Gawker on Location: Pulitzer Prize Announcement Has All the Excitement of, Well, Newspapers
Sig Gissler, the administrator of the Pulitzer Prizes, announces the winners. Actually, and disappointingly, he merely announces the winners are being announced. The World window, behind him, is the highlight of the experience.
If you pay attention to such things, you come to learn that the announcement of the Pulitzer Prizes each year follows an oddly quaint ritual. The prizewinners are announced in April, they are announced at 3 o'clock in the afternoon, and they are announced at Columbia University. Oddly, they are not announced first on the Pulitzer Prizes website; they are not announced by a televised ceremony; they don't move over the AP wire at precisely the appointed time. Rather, they are announced at the Columbia Graduate School of Journalism's ceremonial World Room, which contains the stained-glass window from Joseph Pulitzer's old New York World, and one would imagine there is some sort of puff of white smoke, or herald trumpets, or something portentous, to mark the news. This year, we headed up to Columbia to find out.

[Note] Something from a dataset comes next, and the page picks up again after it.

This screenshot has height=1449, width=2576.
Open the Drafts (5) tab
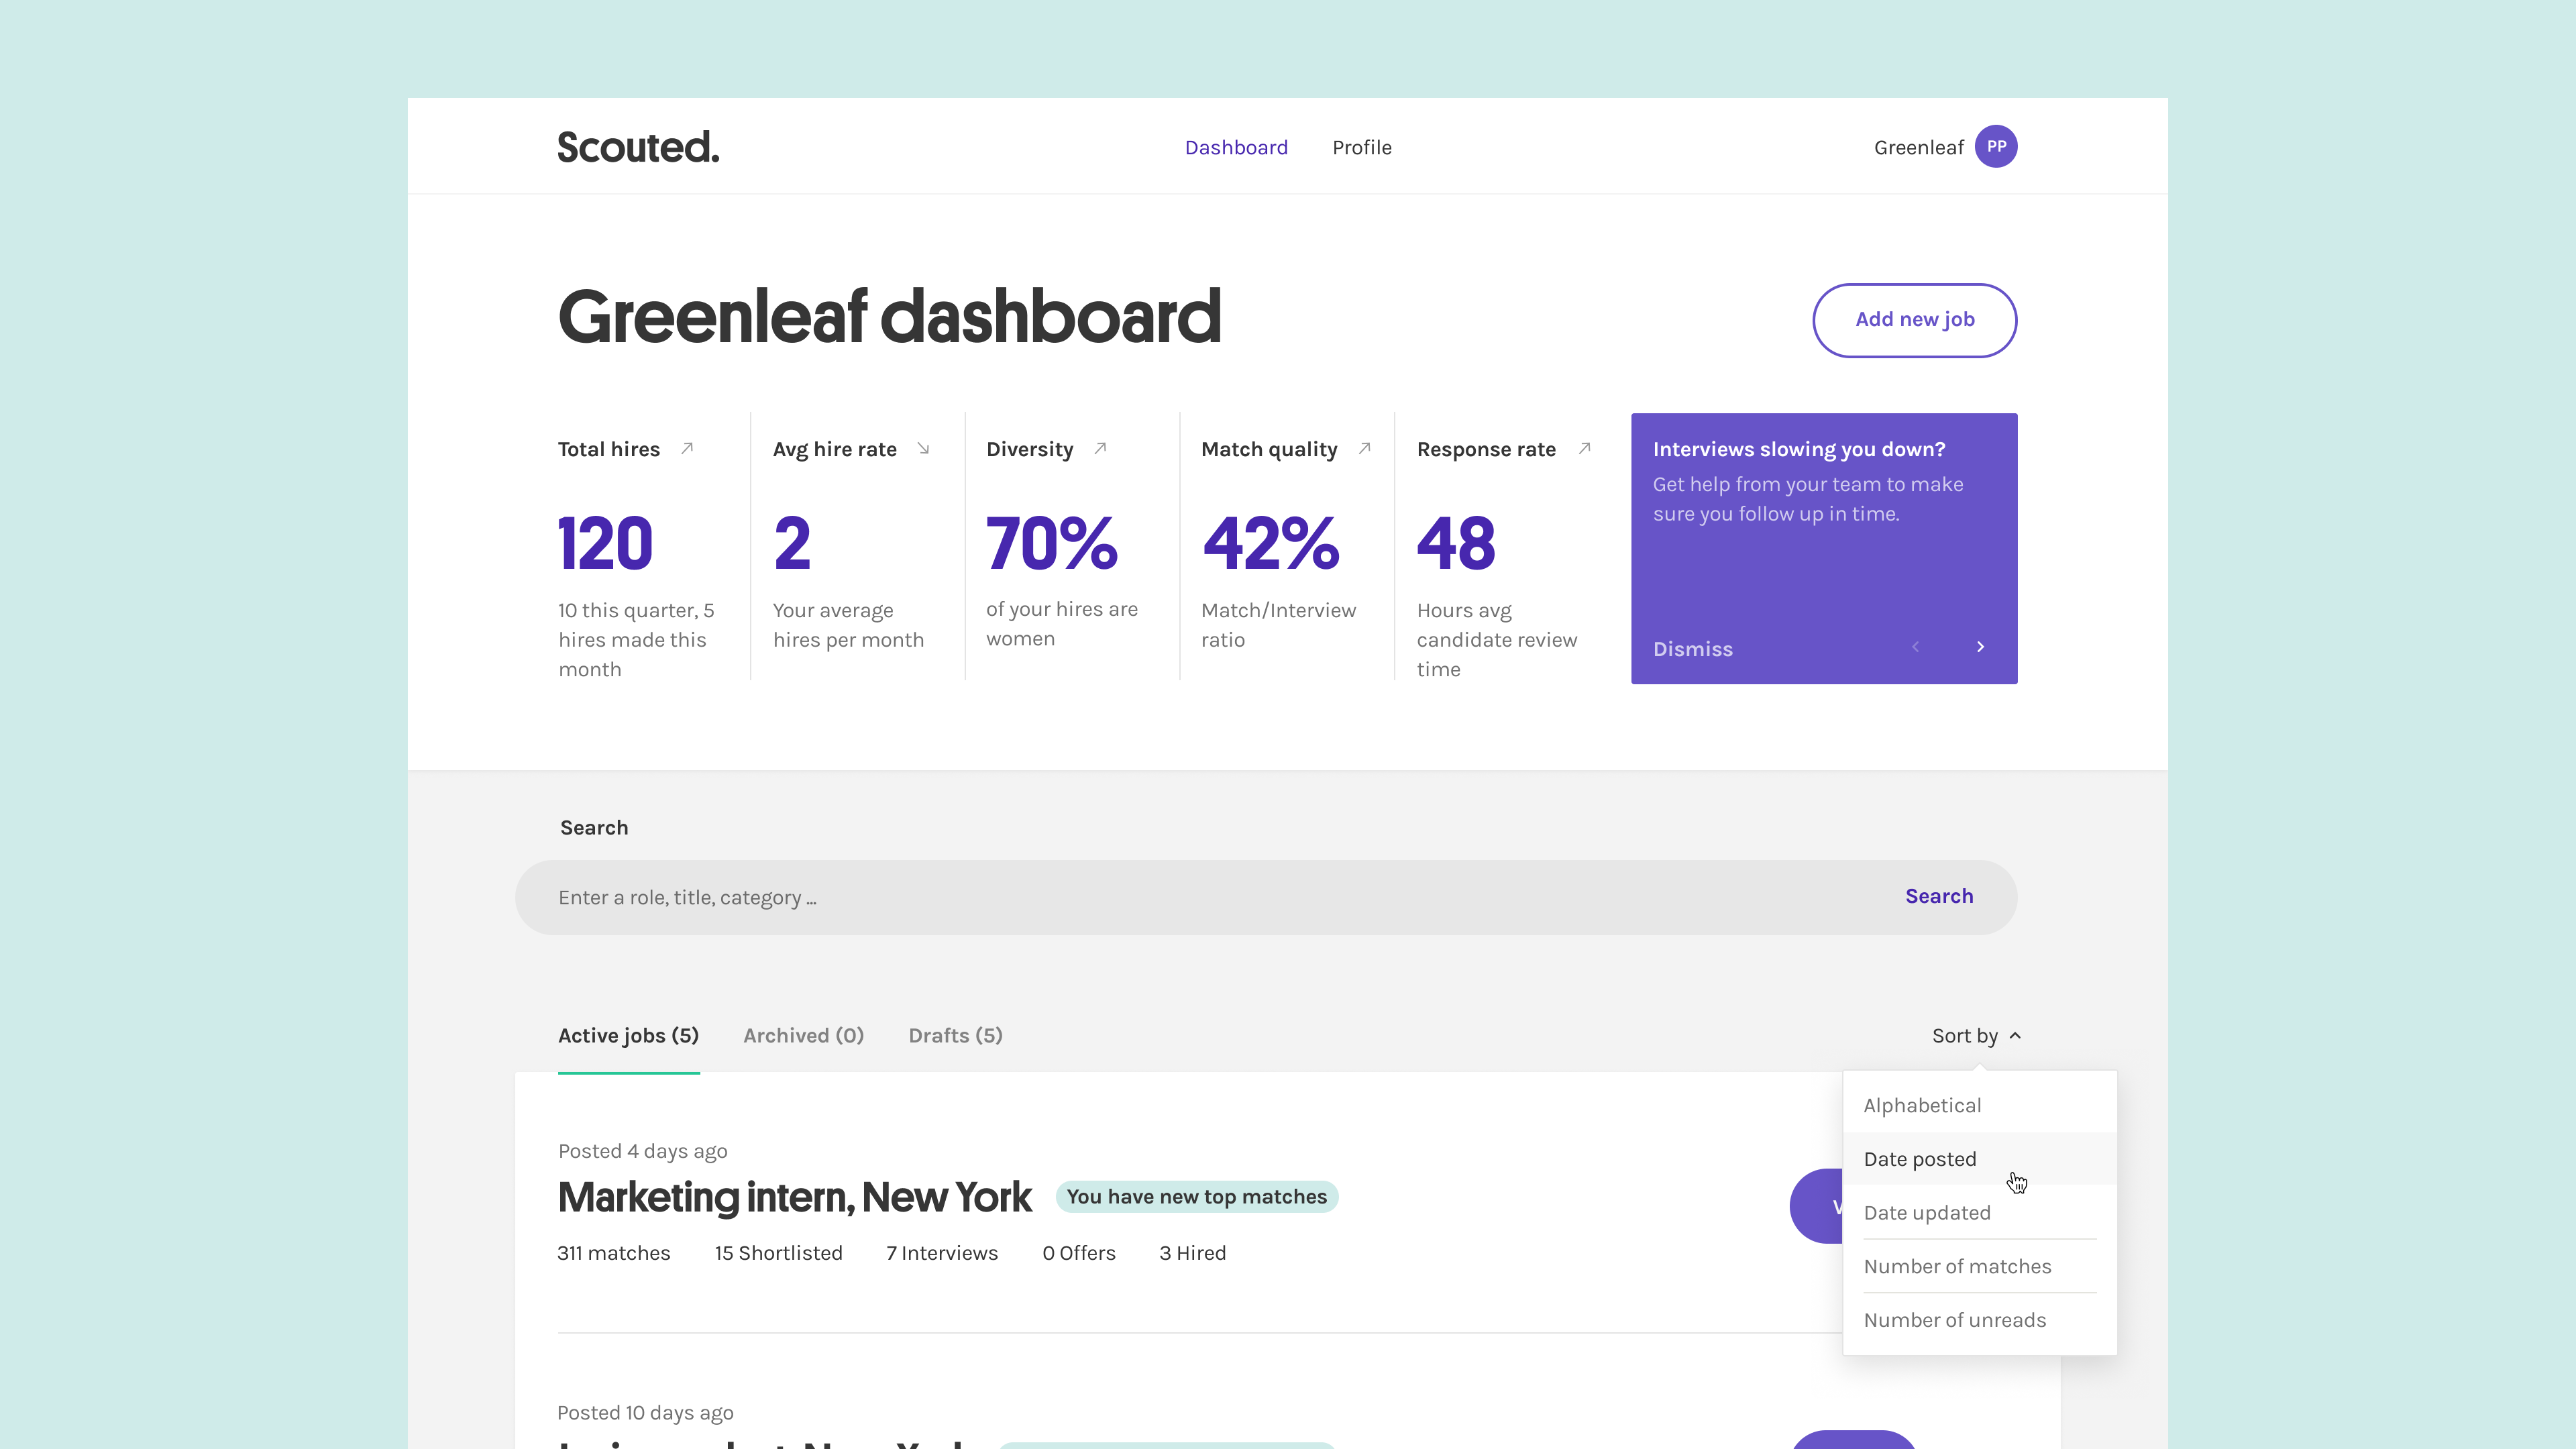click(955, 1035)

The big question, really, is whether we'll make it to Columbia in time. Morningside Heights, we always forget, is far away. And we really always forget just how many stops there are on the 1. We've been told the event will be in Low Library. Will we make it on time?
We will. However, we soon learn — from the lack of any other people, certainly not from the entirely unhelpful undergrads in the information office — that the announcement is fact not at Low and must be in the Journalism building. "The what prizes?" the cute blond kid asks. Ah, youth.
We make it to Journalism in time. As we rush upstairs we see a few people stuck outside the door to the World Room. We're afraid it's so packed there's no room left inside.
We are mistaken. In fact, the room is nearly empty. There's the indefatigable Joe Strupp, from Editor & Publisher, a few people we assume are wire reporters, and a few people milling about officiously who must work for the Prizes or the j-school.
There is also coffee and a big plate of cookies. During Passover. So much for the Jews controlling media.
As 3 o'clock approaches, the room gets every so vaguely more crowded. Judging by the sartorial and tonsorial choices of the overwhelming majority of the attendees — either ill-fitting blazers and crazy gray hair or snug-fitting blazers and gelled short hair — it seems nearly everyone present is a j-school prof in for the curiosity or a j-school student in for an assignment. The room remains more empty than not.
Then the moment arrives. There is no countdown clock. There is no Powerpoint presentation. No one comes running in with a hot-of-the-presses announcement. Rather, Gissler looks around, says, "Well, I think it's three now," and approaches the podium. Does he dramatically read the winners? No. He gives a brief preamble — We've been doing this for 90 years, we'll keep doing it — and an aide starts handing out press packets. After a few minutes, students are asked to wait so "working press" can get the announcement first, to make sure they won't run out.
The few reporters on deadline — good ol' Strupp, the presumed wire guys, yours truly — read through the announcement packets and call into the office. That's it. Gissler has said he'll take questions at 3:20. (And turned away one dude who tried to ask a question early. The nerve.)
He does. Almost no one no one hung around to ask anything (though a nonspecific camera — CSPAN2? Columbia TV? Current? — remains rolling). This makes sense: The press packet is pretty self explanatory. So we leave.
And, on the way out, realize Joe Pulitzer is showing us his ass. About right. [OK, it seems that's acutally Thomas Jefferson — apparently Pulitzer wasn't so much for the wigs and britches. We're so out of contention for a prize now.]